The most common sign of a fault is when the weapon begins to lose its power and velocity; it is often first noticed when pellets show a marked sign in drop off pertaining to accuracy and target penetration.

Causes: Setting aside fair wear and tear, no lubrication has been fired through the firing mechanism. Crosman Pellgun Oil is ideal for preventing this problem by adding it to the nozzle of a CO2 gas capsule.

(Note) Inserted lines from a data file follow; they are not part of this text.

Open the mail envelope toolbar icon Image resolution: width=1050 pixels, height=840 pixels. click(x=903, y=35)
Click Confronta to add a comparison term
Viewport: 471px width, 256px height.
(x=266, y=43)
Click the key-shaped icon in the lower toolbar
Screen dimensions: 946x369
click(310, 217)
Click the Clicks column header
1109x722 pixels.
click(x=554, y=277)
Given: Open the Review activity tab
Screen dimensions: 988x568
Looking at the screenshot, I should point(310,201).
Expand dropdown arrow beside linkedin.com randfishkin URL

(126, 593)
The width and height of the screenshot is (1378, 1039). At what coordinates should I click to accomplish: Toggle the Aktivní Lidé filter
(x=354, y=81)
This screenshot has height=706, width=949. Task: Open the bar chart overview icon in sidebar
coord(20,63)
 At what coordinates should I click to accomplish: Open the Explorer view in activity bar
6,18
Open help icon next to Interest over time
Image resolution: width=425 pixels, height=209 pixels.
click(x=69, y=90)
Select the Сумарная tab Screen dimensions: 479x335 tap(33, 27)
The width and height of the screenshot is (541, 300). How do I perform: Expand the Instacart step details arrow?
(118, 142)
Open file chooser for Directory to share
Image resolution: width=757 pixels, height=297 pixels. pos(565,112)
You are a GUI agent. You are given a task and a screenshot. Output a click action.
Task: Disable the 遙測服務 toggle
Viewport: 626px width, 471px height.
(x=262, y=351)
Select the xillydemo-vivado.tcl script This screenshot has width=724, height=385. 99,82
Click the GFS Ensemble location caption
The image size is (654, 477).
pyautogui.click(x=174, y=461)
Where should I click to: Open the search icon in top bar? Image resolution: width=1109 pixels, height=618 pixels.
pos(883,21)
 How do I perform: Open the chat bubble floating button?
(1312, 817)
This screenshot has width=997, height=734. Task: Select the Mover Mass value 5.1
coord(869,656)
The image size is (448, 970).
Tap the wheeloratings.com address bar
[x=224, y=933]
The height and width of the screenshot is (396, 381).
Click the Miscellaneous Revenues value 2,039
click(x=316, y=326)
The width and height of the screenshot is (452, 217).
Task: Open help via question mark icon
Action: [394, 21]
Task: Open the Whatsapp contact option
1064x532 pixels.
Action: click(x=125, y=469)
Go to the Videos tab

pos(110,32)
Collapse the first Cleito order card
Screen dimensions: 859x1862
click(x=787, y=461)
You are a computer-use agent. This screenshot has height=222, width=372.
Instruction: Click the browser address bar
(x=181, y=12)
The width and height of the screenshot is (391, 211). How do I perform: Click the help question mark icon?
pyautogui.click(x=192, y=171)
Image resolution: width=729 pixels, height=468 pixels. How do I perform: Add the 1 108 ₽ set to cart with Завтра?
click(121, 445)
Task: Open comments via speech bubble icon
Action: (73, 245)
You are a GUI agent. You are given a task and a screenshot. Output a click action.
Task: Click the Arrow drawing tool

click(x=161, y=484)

The air weapon manufacturer Umarex, takes lubrication of the internal seals a stage further by advising that a Walther OIL Maintenance CO2 Gas Capsule is regularly used to lubricate their air pistols and revolvers - usually after 10 x CO2 capsules are used to fire the gun. Walther advise that if you are using a Walther OIL Maintenance CO2 Gas Capsule, you remove the magazine first, which I do with my semi-automatic air pistols. In the case of my Umarex Colt Peacemaker Revolver, I leave my empty Umarex shell cases in the gun as each has a seal in its rear. I rotate my 30 x shells as I fire the Walther OIL CO2 Capsule.

When firing a Walther CO2 Maintenance OIL Capsule, turn the gun upside down to allow the oil in the CO2 capsule to fall towards the nozzle end and then fire the gun in that position with the barrel pointing at a slight angle downwards.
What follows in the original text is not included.